Sur la jetée, le commandant Bolton organise l’évacuation des blessés sur ce petit bout de plage plein de promesses. Il distingue peut-être au loin les falaises de l’Angleterre. Dans le ciel rugissent les moteurs des quelques avions ennemis - virées mortelles échappées du front arrière où l’on résiste encore. Ils sèment la mort sur ces cibles alignées en quête d’un départ et qui ne trouveront que les rives de l’au-delà. Churchill déploie dans le ciel un semblant d’aviation qui tentera l’impossible pour sauver quelques vies. C’est la mort qui gagne à la roulette du destin, elle tire le meilleur numéro. Elle ignore qu’une nation se lève, que des barcasses de rien, des bouts de tout s’élancent sur l’océan défiant la tempête pour secourir ses enfants perdus. Le ciel, la mer, la plage deviennent l’espace intime d’une petite histoire qui nous en dit long sur la grande.
« Nous nous battrons sur les plages, nous nous battrons sur les pistes ! Jamais nous ne nous rendrons ! Nous lutterons jusqu’à ce que quand Dieu le jugera bon le Nouveau Monde mobilisera ses forces pour libérer l’ancien. »
Dunkerque n’est pas le remake du film de Leslie Norman de 1958, ni Week-end à Zuydcoot d’Henri Verneuil de 1964. C’est en lisant les témoignages sur l’opération Dynamo qu’Emma Thomas intéresse son mari Christopher Nolan au sujet. Loin du bruit et de la fureur des canons, de la violence du conflit, il propose un nouveau regard plus intimiste sur le genre. Il crée trois espaces à travers ses personnages, la plage, le ciel et la mer. L’ennemi est suggéré, jamais montré. Il semble intéressé par les prémices de ce qui se joue sur ce petit bout de plage. Plus que l’honneur et le courage, montrer comment cette défaite devient une victoire par la force qu’elle soulève. Dans le silence avant la tempête, chacun tente avant tout de survivre. Nous sommes loin de la fureur du débarquement de Spielberg ou de la violence d’un Mel Gibson, voire des réalisateurs de l’âge d’or du cinéma de guerre. Il y a du Malick dans cette tension avant la bataille. D’ailleurs il propose de visionner Le salaire de la peur d’Henri George Clouzot à son équipe. Il explique la mécanique de la survie, de la difficulté mécanique, de la tension permanente.

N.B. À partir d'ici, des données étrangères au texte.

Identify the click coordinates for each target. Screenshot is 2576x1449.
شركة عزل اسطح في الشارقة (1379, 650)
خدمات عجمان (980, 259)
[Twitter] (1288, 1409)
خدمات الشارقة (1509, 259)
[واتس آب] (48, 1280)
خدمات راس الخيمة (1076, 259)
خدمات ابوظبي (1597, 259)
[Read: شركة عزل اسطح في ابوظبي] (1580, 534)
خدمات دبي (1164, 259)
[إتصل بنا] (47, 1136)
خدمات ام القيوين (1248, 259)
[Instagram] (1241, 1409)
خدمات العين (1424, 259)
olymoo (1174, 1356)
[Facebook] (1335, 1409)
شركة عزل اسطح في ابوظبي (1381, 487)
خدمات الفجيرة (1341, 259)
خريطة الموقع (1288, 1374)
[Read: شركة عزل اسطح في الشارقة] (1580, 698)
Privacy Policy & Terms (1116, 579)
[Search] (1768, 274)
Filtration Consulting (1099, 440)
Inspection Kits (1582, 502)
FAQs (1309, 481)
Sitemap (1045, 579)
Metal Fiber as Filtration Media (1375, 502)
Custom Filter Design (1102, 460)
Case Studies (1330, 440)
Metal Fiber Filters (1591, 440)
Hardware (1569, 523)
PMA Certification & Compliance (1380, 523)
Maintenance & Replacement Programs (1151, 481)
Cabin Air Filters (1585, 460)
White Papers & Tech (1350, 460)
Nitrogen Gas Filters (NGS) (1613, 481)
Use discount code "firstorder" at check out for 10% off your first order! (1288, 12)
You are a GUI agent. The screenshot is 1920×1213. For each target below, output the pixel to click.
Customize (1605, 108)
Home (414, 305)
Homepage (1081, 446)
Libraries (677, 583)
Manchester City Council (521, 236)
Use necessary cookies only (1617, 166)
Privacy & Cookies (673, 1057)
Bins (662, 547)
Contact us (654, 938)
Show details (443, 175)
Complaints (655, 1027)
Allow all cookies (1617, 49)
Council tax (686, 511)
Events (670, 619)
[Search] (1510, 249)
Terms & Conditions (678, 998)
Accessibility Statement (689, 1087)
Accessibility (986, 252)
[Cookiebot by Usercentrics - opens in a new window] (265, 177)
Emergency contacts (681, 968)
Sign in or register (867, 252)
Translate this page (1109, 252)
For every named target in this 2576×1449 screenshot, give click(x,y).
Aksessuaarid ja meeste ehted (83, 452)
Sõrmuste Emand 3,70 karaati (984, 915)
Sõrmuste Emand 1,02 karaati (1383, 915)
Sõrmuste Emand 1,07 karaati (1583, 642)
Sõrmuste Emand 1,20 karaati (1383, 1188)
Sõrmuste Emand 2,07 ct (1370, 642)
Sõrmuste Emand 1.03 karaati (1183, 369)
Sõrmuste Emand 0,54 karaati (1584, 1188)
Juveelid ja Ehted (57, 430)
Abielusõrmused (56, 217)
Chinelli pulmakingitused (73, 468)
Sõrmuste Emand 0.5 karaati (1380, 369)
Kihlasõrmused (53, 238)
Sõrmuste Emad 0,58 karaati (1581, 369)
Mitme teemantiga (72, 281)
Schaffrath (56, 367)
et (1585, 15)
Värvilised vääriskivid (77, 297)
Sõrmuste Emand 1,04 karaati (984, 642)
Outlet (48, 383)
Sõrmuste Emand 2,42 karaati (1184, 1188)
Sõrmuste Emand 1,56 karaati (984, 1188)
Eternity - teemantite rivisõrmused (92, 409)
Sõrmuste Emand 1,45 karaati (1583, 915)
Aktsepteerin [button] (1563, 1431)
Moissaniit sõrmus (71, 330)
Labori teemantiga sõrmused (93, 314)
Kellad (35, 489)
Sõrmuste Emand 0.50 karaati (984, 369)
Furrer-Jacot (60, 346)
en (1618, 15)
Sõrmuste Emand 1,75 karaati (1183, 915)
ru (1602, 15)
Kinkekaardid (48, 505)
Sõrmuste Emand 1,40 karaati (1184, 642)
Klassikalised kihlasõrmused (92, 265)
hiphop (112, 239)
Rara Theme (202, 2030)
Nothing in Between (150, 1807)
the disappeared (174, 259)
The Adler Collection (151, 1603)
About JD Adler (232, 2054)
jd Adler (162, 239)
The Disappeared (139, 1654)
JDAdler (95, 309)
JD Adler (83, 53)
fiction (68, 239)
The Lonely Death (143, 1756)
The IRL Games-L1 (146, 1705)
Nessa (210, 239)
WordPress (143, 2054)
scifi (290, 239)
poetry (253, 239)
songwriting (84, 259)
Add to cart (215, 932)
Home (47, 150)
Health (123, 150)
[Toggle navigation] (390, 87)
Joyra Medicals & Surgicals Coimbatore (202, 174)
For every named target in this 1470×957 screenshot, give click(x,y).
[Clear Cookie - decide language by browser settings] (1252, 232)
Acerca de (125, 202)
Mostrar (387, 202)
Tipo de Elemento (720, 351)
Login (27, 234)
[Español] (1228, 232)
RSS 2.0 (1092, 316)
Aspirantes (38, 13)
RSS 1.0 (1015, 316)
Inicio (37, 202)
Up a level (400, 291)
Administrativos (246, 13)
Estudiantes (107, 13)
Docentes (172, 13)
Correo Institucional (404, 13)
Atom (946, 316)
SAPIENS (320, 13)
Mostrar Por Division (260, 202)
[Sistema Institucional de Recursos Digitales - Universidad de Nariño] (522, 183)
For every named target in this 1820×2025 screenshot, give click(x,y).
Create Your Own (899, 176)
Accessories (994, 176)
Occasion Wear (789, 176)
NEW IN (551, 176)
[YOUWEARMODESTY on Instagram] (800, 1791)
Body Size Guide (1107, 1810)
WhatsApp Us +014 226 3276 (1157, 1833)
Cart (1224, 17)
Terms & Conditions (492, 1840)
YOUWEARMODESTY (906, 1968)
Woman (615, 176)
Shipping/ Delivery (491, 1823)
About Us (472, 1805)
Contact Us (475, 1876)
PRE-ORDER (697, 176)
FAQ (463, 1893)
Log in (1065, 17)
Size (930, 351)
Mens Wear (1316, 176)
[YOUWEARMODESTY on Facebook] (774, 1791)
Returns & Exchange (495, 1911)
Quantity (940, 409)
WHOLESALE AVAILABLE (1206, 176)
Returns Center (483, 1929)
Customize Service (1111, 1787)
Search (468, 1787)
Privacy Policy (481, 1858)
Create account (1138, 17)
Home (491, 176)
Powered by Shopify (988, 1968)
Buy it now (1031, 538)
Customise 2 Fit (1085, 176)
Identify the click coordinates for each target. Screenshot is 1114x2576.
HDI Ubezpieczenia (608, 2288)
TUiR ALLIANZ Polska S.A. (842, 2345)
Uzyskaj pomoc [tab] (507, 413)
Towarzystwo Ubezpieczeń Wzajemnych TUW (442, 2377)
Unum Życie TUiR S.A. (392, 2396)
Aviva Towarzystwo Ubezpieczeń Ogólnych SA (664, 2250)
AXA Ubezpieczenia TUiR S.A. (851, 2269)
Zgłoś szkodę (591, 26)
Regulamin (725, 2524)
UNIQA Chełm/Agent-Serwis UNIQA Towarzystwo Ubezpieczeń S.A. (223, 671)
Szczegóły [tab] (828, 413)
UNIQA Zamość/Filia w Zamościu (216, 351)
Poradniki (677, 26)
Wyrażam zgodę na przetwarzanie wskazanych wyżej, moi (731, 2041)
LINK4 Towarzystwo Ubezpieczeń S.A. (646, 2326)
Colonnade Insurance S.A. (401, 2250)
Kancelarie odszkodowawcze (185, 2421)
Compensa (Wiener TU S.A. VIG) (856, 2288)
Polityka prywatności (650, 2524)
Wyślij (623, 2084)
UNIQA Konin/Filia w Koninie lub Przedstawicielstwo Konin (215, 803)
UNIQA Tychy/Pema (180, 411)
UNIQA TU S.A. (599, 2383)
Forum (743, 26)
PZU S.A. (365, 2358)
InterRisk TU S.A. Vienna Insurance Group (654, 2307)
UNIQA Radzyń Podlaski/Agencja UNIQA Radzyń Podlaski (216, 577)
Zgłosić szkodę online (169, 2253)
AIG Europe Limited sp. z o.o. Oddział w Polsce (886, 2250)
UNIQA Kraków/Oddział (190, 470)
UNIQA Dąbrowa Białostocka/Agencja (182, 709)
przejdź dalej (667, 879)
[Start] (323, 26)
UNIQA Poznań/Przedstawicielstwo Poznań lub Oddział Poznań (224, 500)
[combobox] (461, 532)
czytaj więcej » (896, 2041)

Dans le même ordre idée pour toucher à l’esprit du film, il revoie Pickpocket et un condamné à mort s’est échappé de Robert Bresson, et bien d’autres. Le maître du suspens aura une influence comme il le dit. « Hitchcock réussissait à vous faire vibrer pour un personnage, quel que soit le jugement moral que vous pouviez lui porter. On s’intéresse au succès ou à l’échec d’une action au moment où elle se produit. (...) C’est la force du cinéma de Hitchcock : vivre l’intensité du moment présent, sans avoir à expliquer ce qu’il s’est produit avant. C’est le principe de Dunkerque, trouver l’intensité immédiate. » Pour la forme, elle est épurée et certaines scènes semblent influencées par la peinture, comme ses soldats poussant une barque. C’est l’âme de l’individu, qui inspire avant tout Christopher Nolan depuis Memento et même avant avec Following. C’est donc dans l’espace restreint de l’intime qu’il rend compte de la pertinence du conflit. Deux fantassins tentent de survivre dans ce chaos à tout prix. Comment il devient l’unique chemin qui les guide, embarqués quand la vie devient essentielle. Le courage, l’honneur, et la lâcheté tiennent à quoi ? C’est récupérer un brancard pour embarquer plus vite.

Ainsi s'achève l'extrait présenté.